Mitigation strategies for enteric methane emission with special emphasis on biological approaches: A review

2012 
Atmospheric concentration methane is almost 1782 ppb, which is 155% higher than its pre industrial concentration. Agricultural sector dispensing a consequential amount of methane (about 2/3rd of total anthropogenic); livestock rearing generates 7–12 Tg methane annually from the country. The methane generation from ruminants not only contributes significantly to global warming but also leads a loss of dietary energy (7–12% of GEI). This loss needs attention, where acute shortage of quality feeds prevails. Efforts were made in the past to control the enteric methane emission using customary feeding approaches including chemicals and methane analogues, but most of them dubitable with one or more critical limitations like few respond at high doses, toxicity to either host animal or inhabited synergistic microbes etc.

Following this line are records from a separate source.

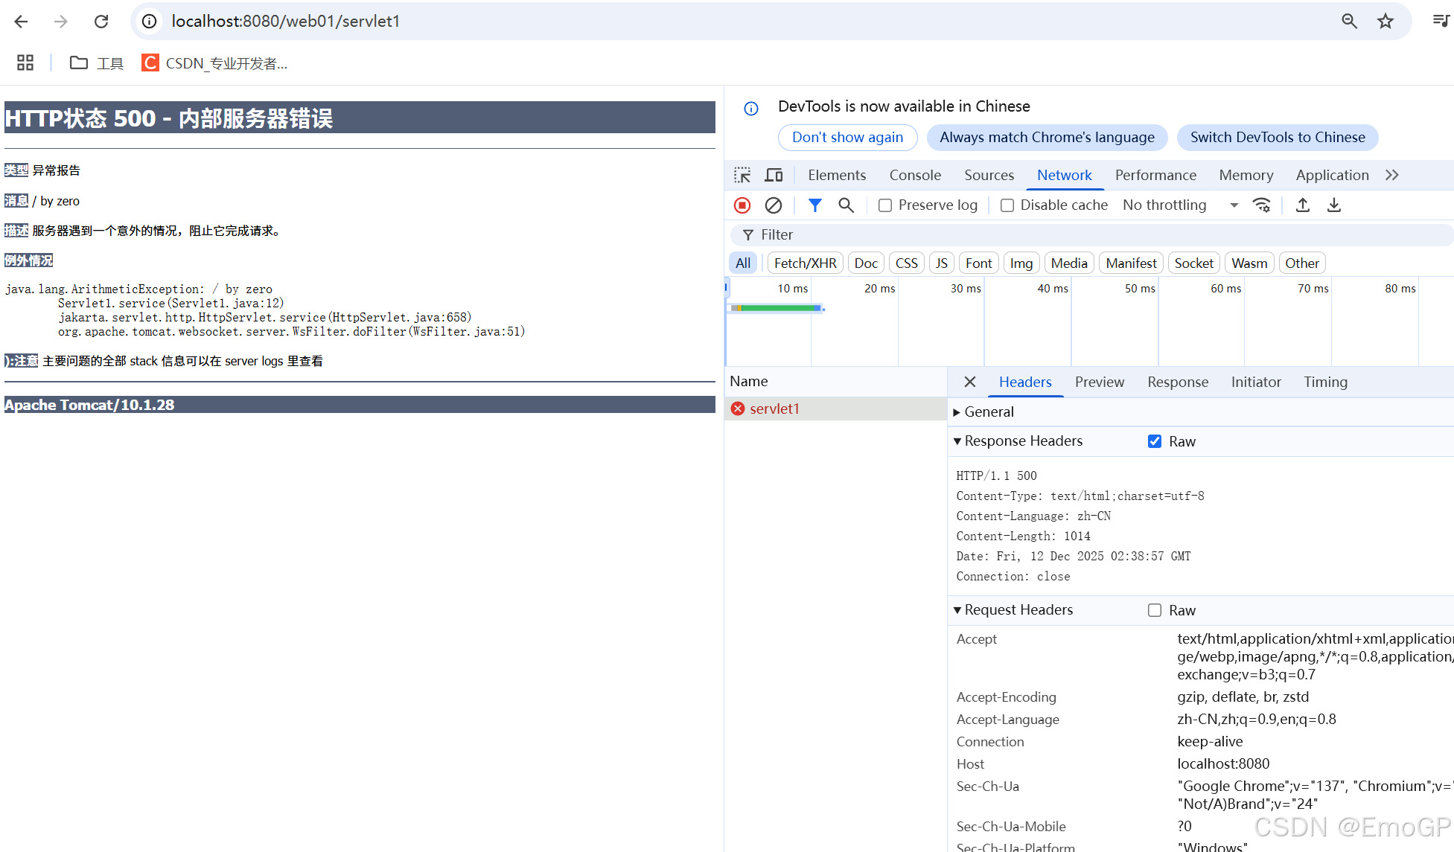
Task: Switch to the Console tab
Action: coord(915,175)
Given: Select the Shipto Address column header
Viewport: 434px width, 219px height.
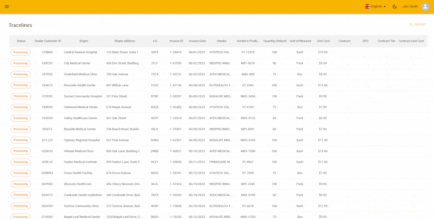Looking at the screenshot, I should [x=125, y=41].
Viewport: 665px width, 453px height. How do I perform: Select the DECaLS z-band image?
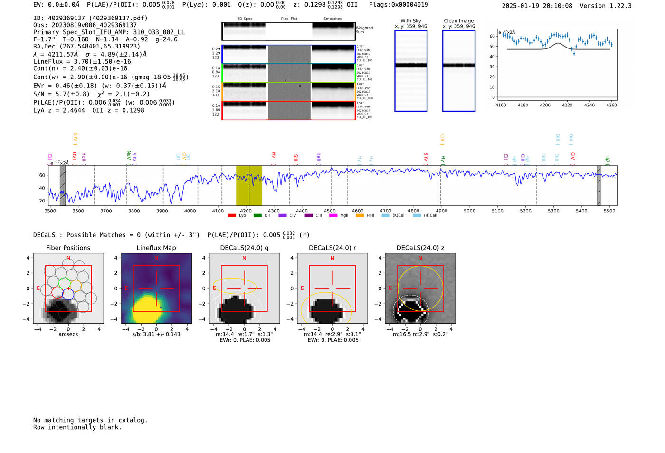point(420,288)
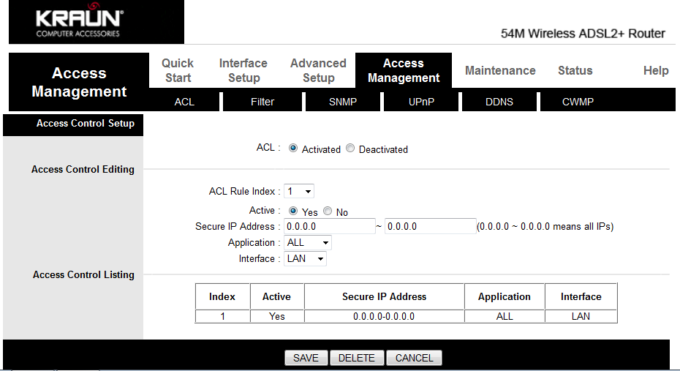The height and width of the screenshot is (371, 680).
Task: Set Active to No
Action: pyautogui.click(x=328, y=211)
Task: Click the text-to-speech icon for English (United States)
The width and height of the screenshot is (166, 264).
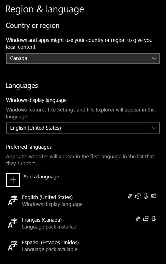Action: (138, 196)
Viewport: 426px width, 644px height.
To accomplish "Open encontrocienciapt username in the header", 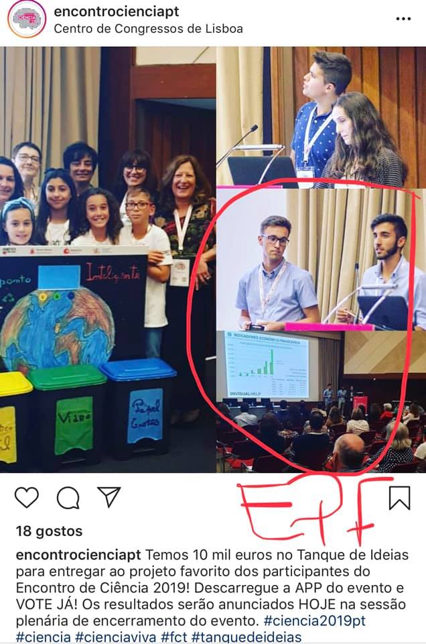I will (x=117, y=11).
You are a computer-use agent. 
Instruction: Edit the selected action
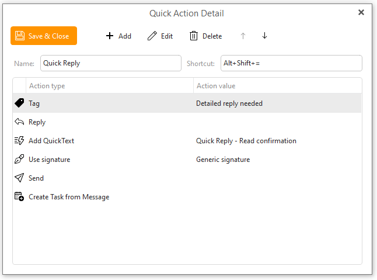(160, 36)
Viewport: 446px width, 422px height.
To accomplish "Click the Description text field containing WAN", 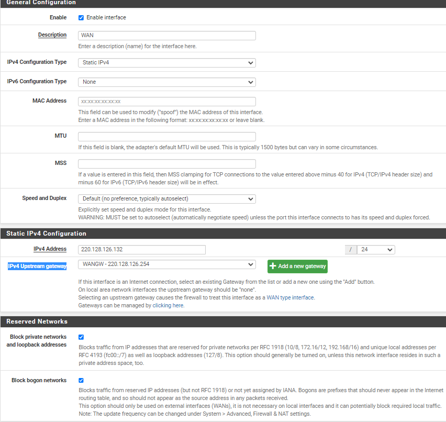I will 166,36.
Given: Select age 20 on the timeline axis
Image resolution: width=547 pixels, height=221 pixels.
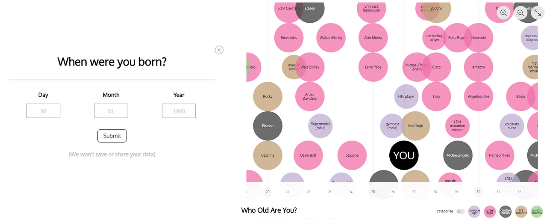Looking at the screenshot, I should (x=268, y=192).
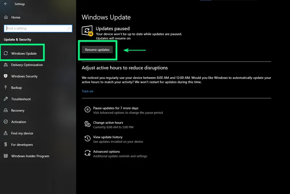Click the Change active hours clock icon
This screenshot has height=194, width=290.
[87, 124]
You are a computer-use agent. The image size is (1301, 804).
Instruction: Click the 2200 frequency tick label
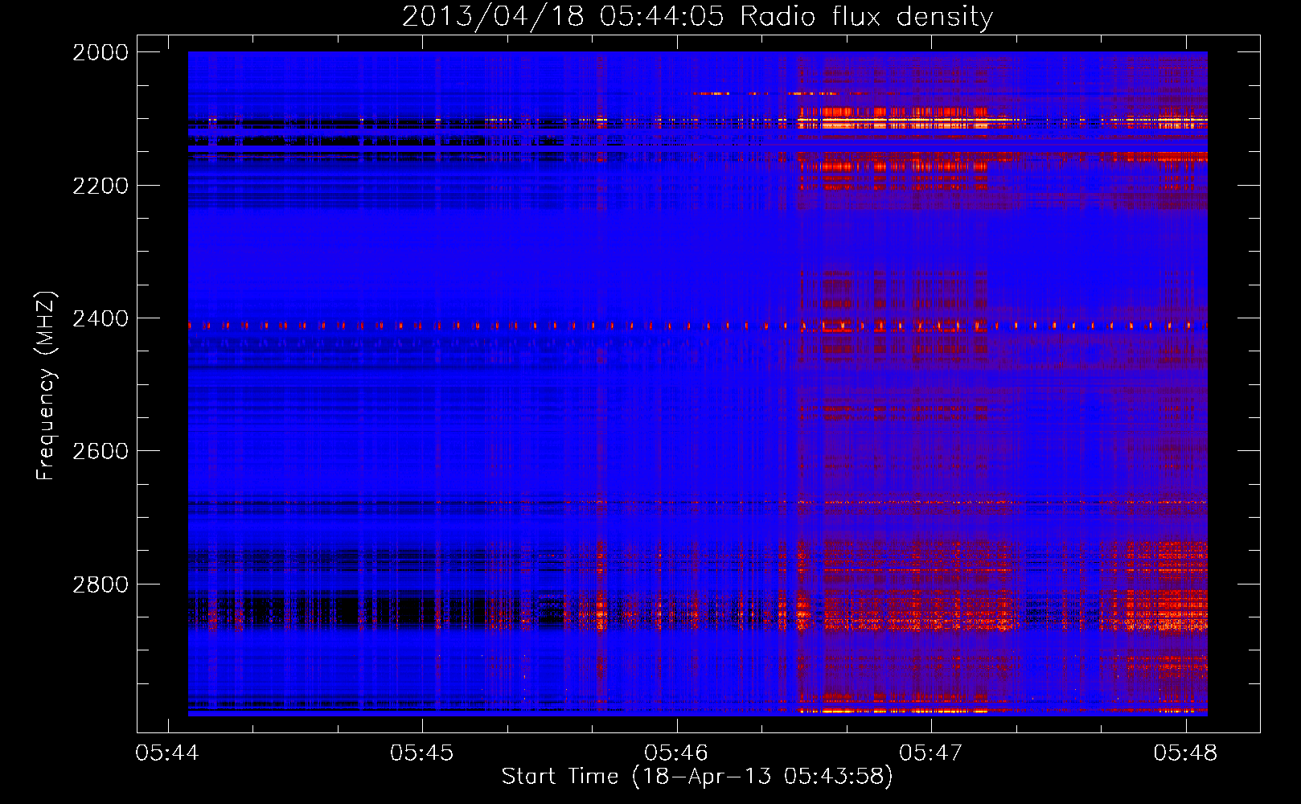click(101, 187)
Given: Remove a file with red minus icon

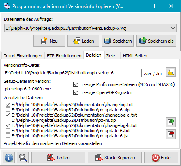Looking at the screenshot, I should click(x=171, y=134).

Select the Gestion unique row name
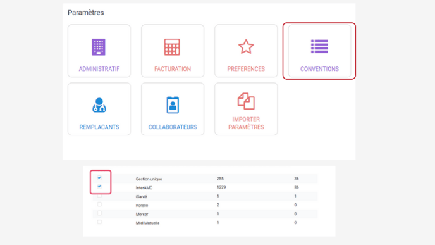coord(149,179)
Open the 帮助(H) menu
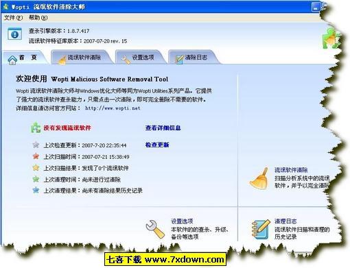Viewport: 350px width, 268px height. [38, 18]
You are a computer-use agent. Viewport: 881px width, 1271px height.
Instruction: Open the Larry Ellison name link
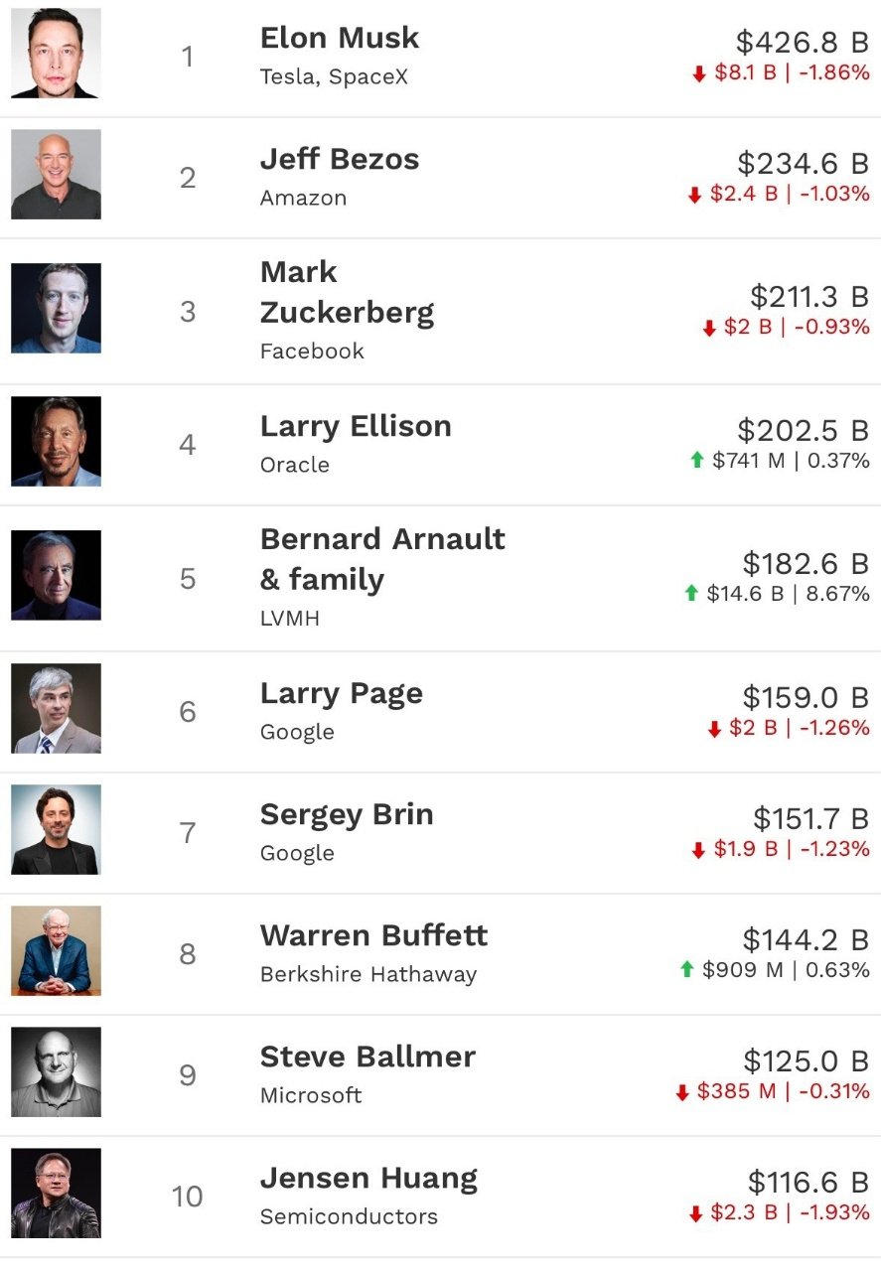pos(356,426)
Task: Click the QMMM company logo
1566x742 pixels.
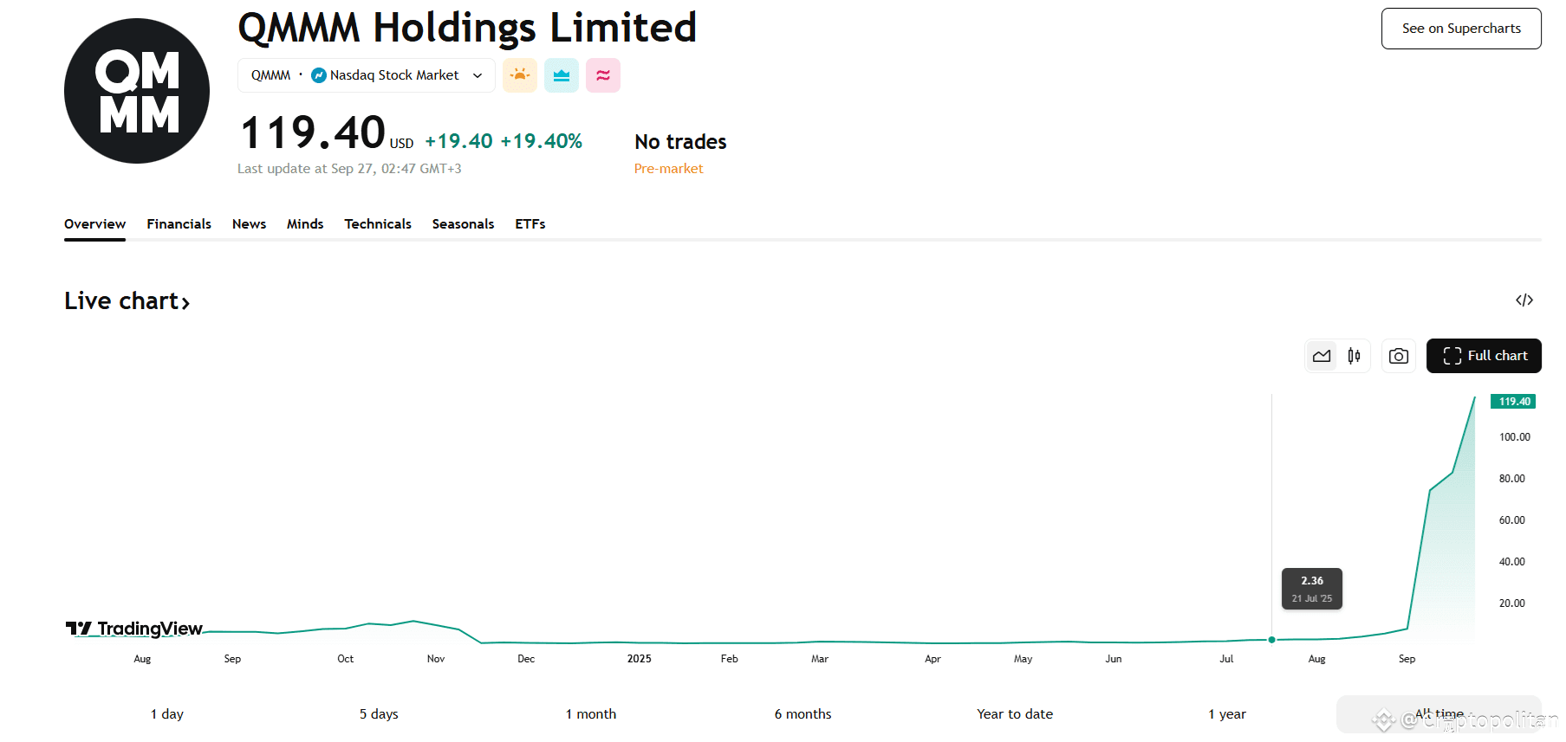Action: point(137,91)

Therefore, the search for suitable, effective and safe methane mitigating agent is still ongoing, and extensive screenings of newer strategies are on radar of animal nutritionist and microbiologists in association with biotechnologists for abatement of methane emission from ruminants. This review paper examines the biological approaches such as reductive acetogenesis, immunization, phage therapy, defaunation, disabling the protein bindings accountable for association of methanogens with other microorganisms in rumen. In conclusion, there is the foremost need to explore the potentialities of state-of-the-art biological approaches under in vivo and with topographical variations.